Senin, 23 Januari 2012

Jalan Sunyi

Membaca Silence karya Shusaku Endo, saya tergoda untuk membayangkan Yesus yang memilih menyelamatkan nyawa manusia. Gambaran yang berarti Yesus yang menginjak fumie, Yesus yang dipermalukan, Yesus yang dikalahkan. Tidak bisa saya bayangkan bahwa Yesus akan memuja fumie gambar wajahnya dibandingkan nyawa manusia. Seperti tidak bisa saya bayangkan bahwa Yesus akan betah di gereja dan katredral yang megah sementara di luar masih terjadi ketidakadilan, kelaparan dan budaya kematian.
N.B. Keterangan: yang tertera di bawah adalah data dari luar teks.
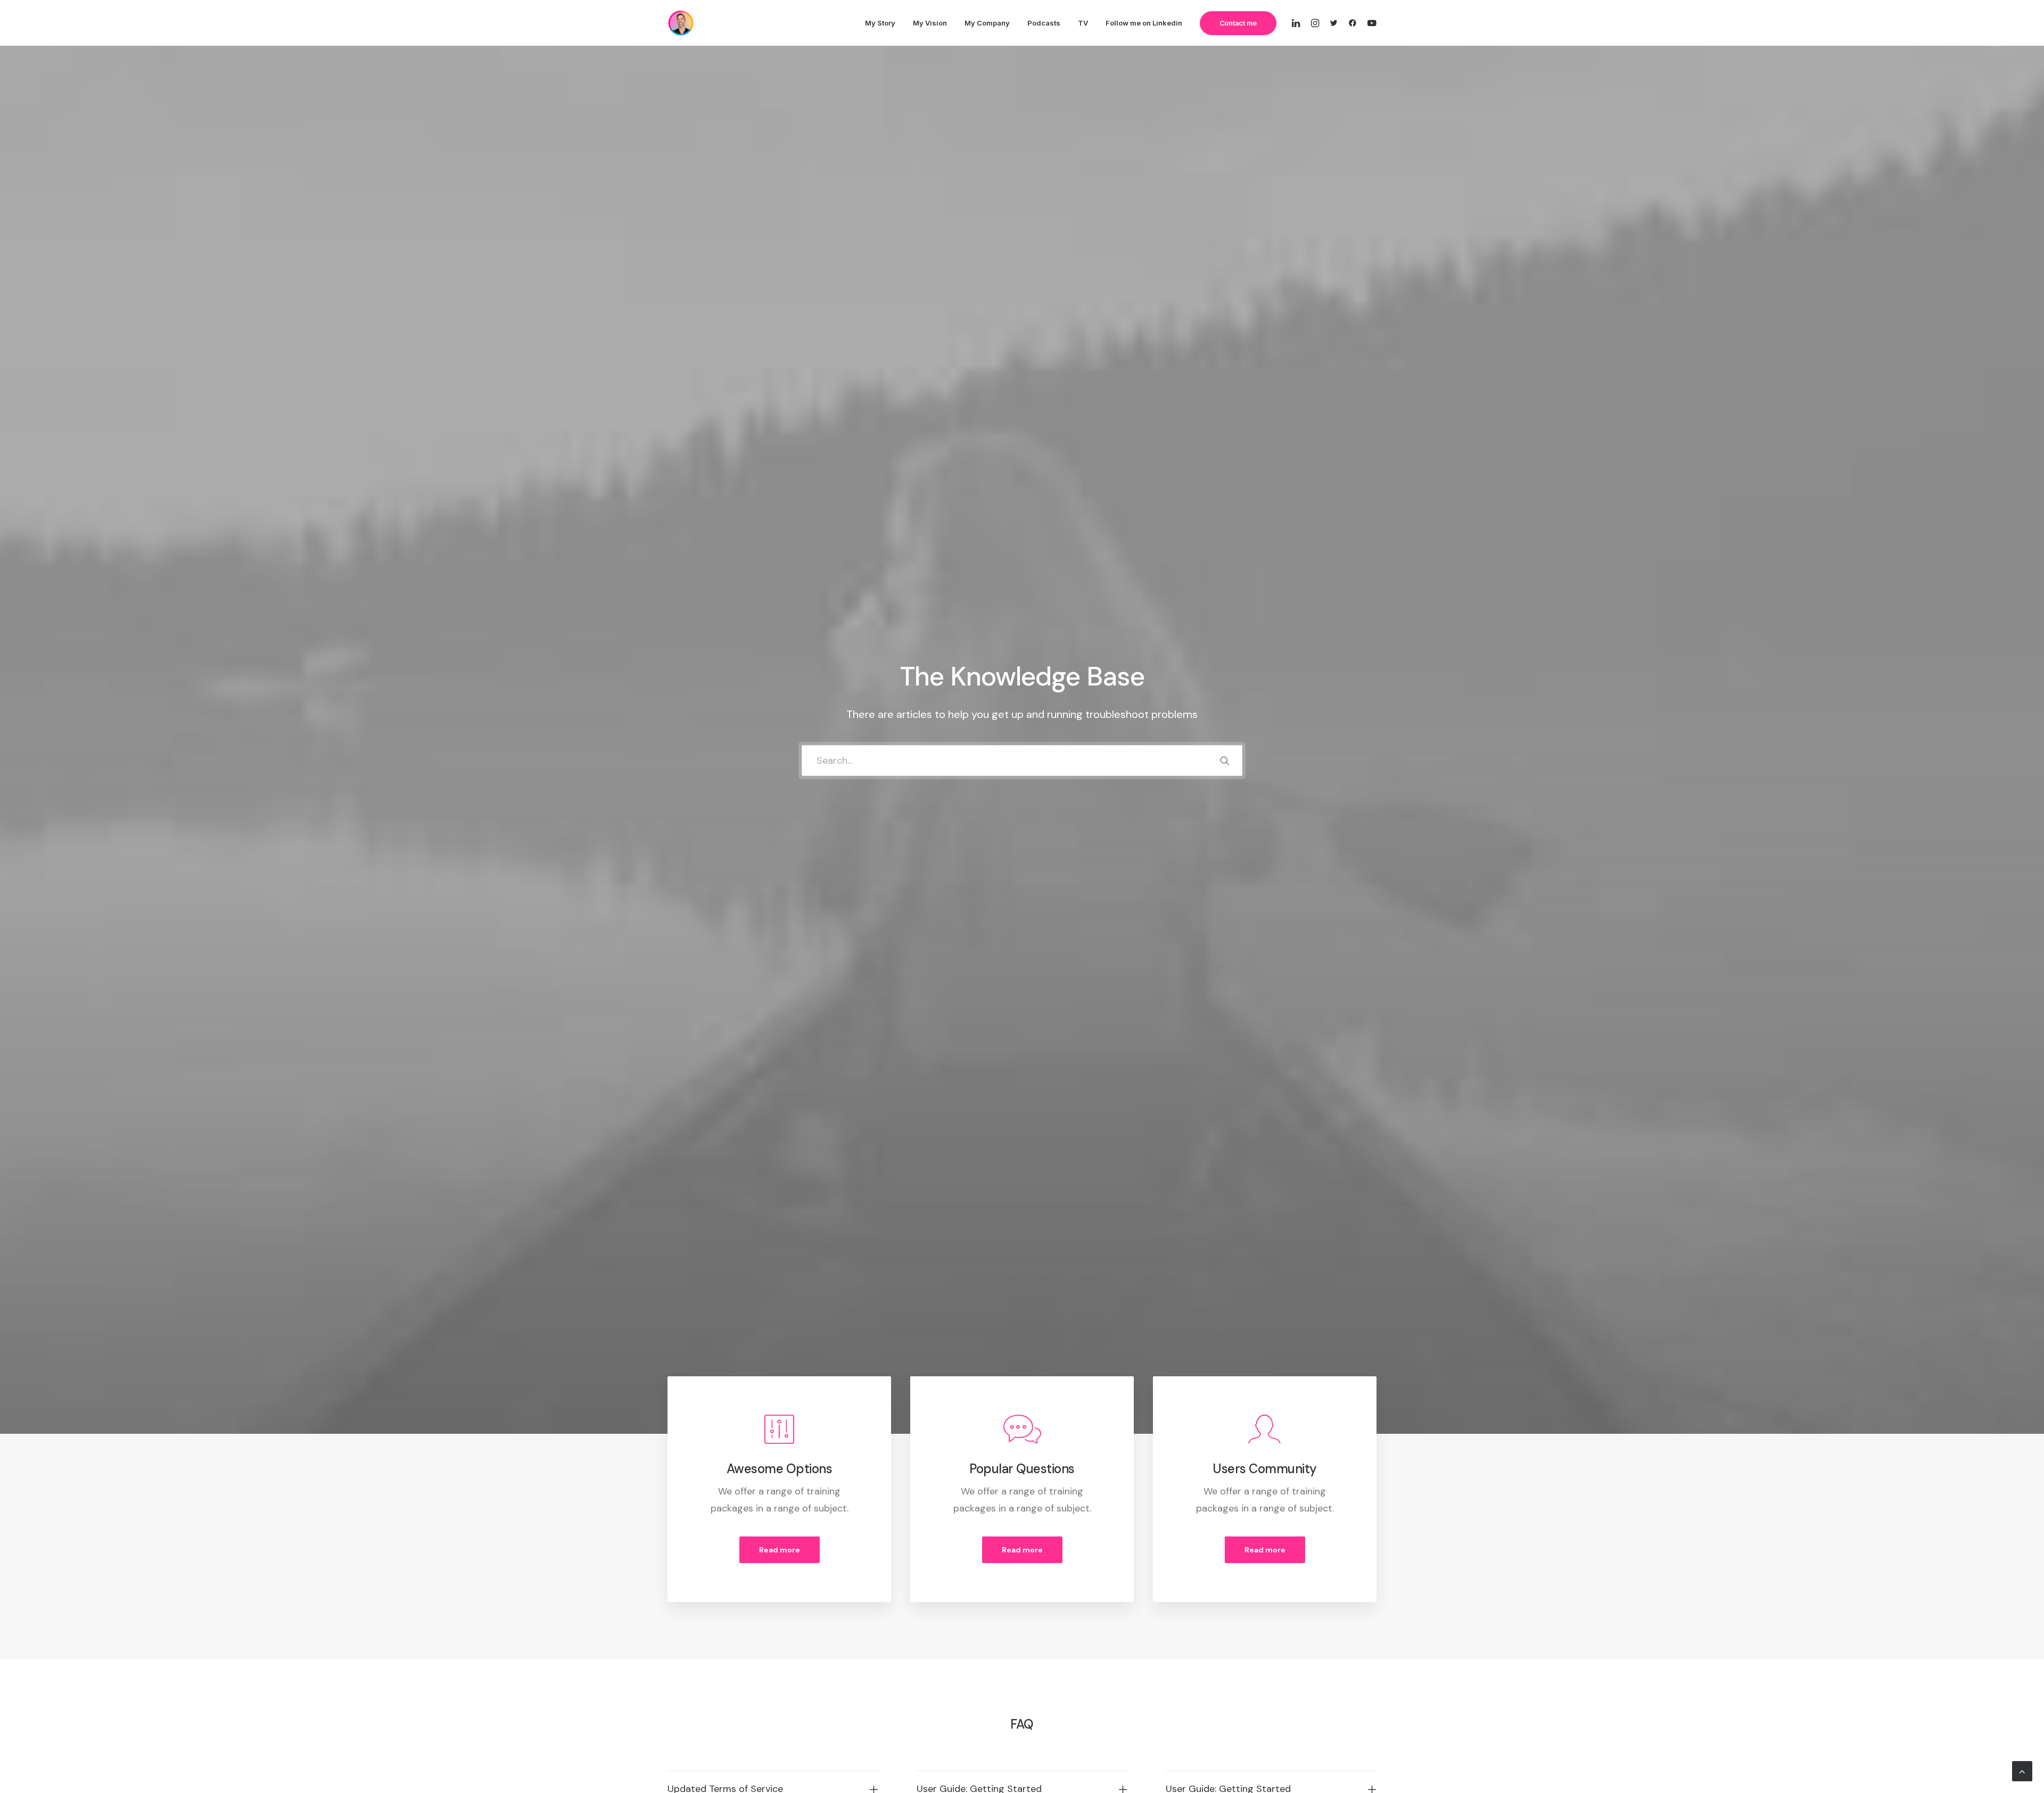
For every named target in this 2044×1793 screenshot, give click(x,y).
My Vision (930, 23)
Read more (779, 1550)
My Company (987, 23)
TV (1083, 23)
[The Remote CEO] (680, 23)
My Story (880, 23)
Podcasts (1043, 23)
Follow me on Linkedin (1144, 23)
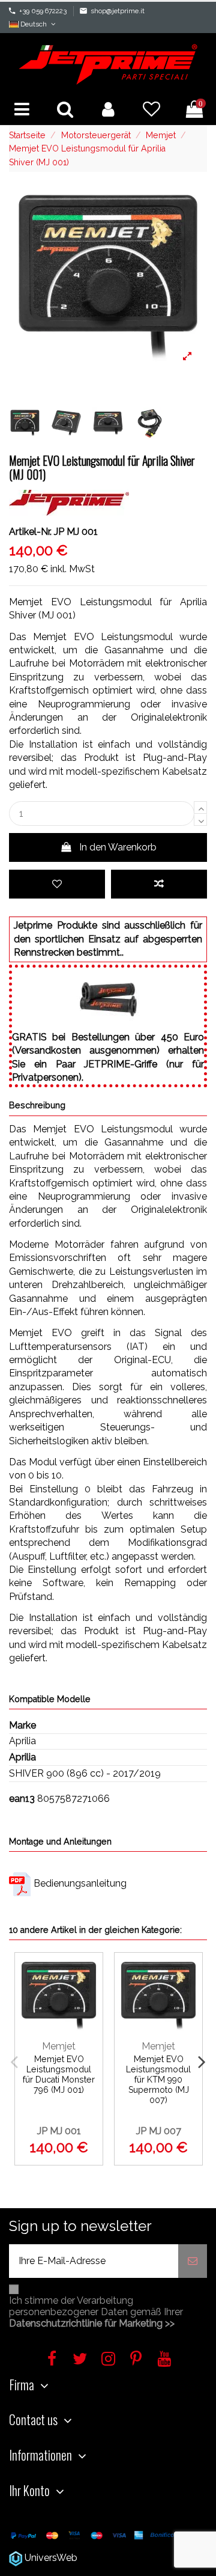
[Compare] (89, 2002)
Sejarah pengikut Kristus merupakan sejarah penuh tetes darah, air mata, siksa, dan kematian. Sudah tidak terhitung berapa banyak umat Kristen yang rela mati mempertahankan imannya. Ada berapakah gereja yang berdiri kokoh di atas kubur para martirNya. Bisakah kita kenali satu persatu wajah perempuan, laki-laki, anak-anak, serta orang tua yang gagah berani mengorbankan dirinya dibakar, disalib, diumpankan kebinatang buas, disiksa tanpa ampun karena percaya bahwa Yesus adalah Juru Selamat. Membayangkan kengerian semacam itu, hati ini jadi bertanya, keselamatan macam apa yang diwartakan Yesus pada kita?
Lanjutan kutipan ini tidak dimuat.